The road from Glasgow to Sharm el-Sheikh has been rife with a number of extreme events, such as floods, heatwaves, wildfires; the frequent occurrences have impacted almost every individual, albeit differentially, in the intervening year. The cascading effects of climate change and the accentuated disaster risk scenarios have also presented significant threats to infrastructure assets and service continuity. The estimated US$94 trillion investments required in global infrastructure until 2040, must therefore embed resilience and enhanced adaptive capabilities.
The COP27 Presidency has made the clarion call for “enhanced global agenda for action on adaptation”. According to a UN report, 88 percent of all adaptation costs are attributed to infrastructure.

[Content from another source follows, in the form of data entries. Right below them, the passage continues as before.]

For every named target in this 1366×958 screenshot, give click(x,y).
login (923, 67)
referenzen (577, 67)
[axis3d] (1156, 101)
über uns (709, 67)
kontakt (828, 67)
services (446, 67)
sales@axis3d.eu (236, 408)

Integration of climate and disaster resilience across the infrastructure life cycle of assets will be instrumental is attaining climate and sustainability goals. As countries are developing their Global Goal on Adaptation programme, the articulation and presentation of climate and disaster resilient infrastructure will be non-negotiable in achieving the shared goal of universal access to basic services, enabling prosperity and decent work.

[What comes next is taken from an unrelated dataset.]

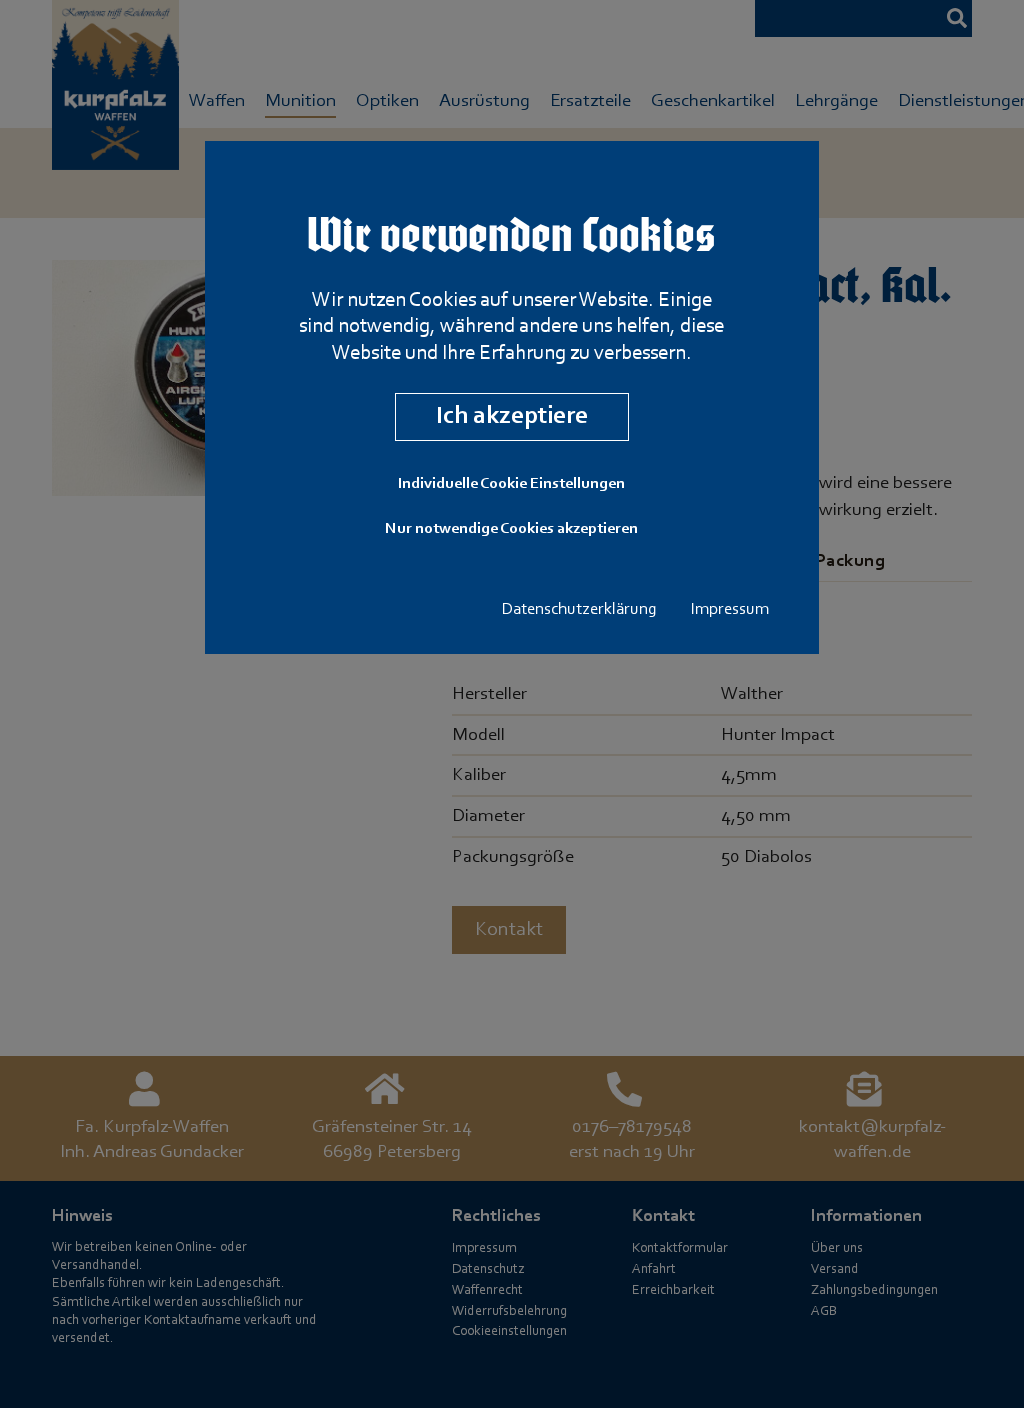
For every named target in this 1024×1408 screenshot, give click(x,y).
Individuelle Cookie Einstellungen (511, 484)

Building on the key outcomes of CDRI’s engagement at COP26 in Glasgow, at COP27 CDRI envisions to strengthen the case for integrating resilience in infrastructure sectors through policy shift, scalable solutions, capacity development, risk informed financing, and joint action. COP27 and its clarion call provide an urgent and critical platform for fostering collaboration, sustaining momentum and accelerating catalytic action on climate and disaster resilient infrastructure.